---------- Records ----------

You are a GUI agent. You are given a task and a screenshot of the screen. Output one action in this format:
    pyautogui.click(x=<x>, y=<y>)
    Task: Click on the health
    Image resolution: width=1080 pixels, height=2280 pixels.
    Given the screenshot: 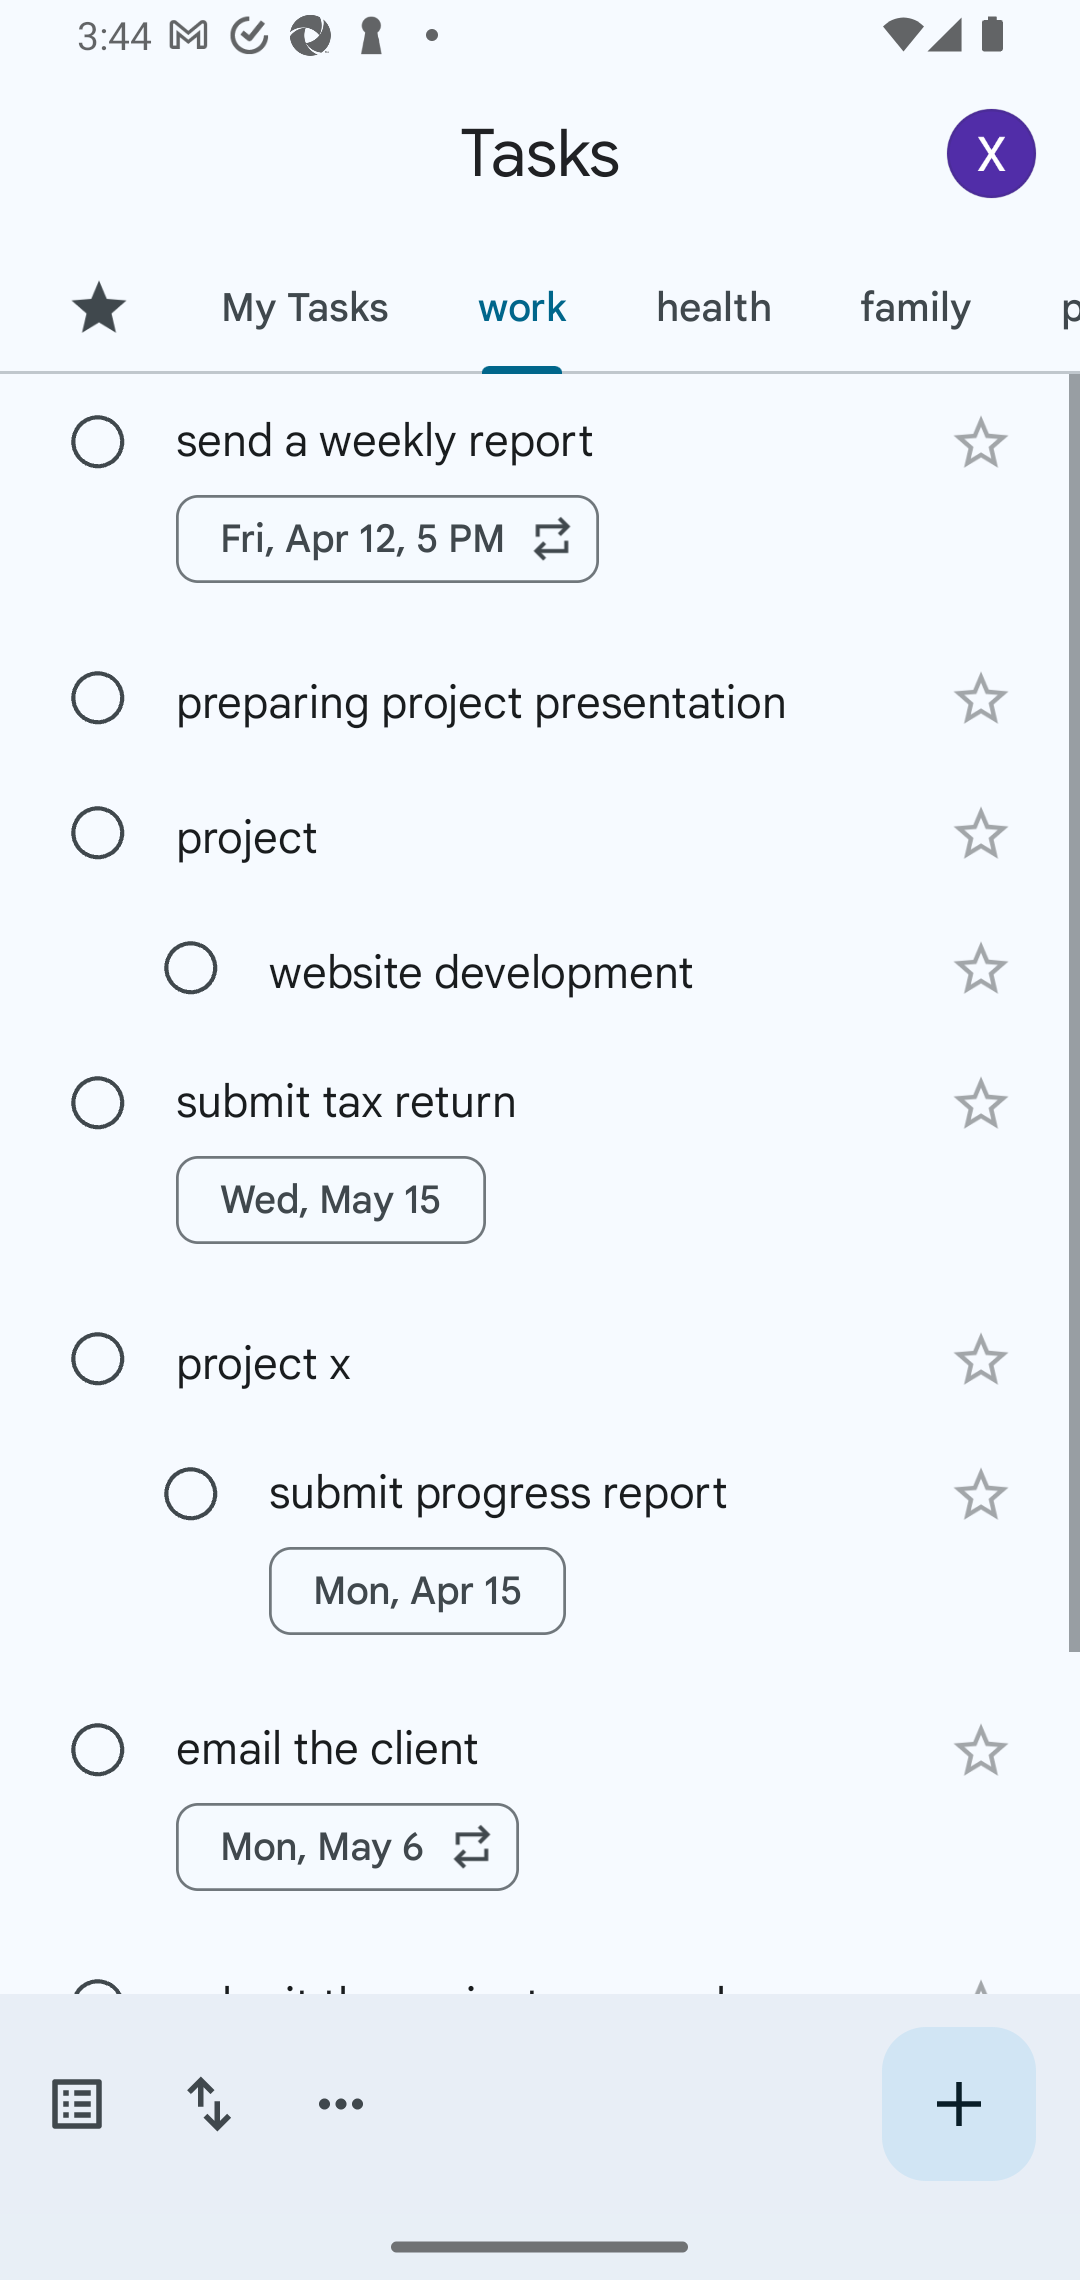 What is the action you would take?
    pyautogui.click(x=713, y=307)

----------

Starting at the first line of the records and ending with the line that contains "Image resolution: width=1080", write out every line unchanged.

You are a GUI agent. You are given a task and a screenshot of the screen. Output one action in this format:
    pyautogui.click(x=<x>, y=<y>)
    Task: Click on the health
    Image resolution: width=1080 pixels, height=2280 pixels.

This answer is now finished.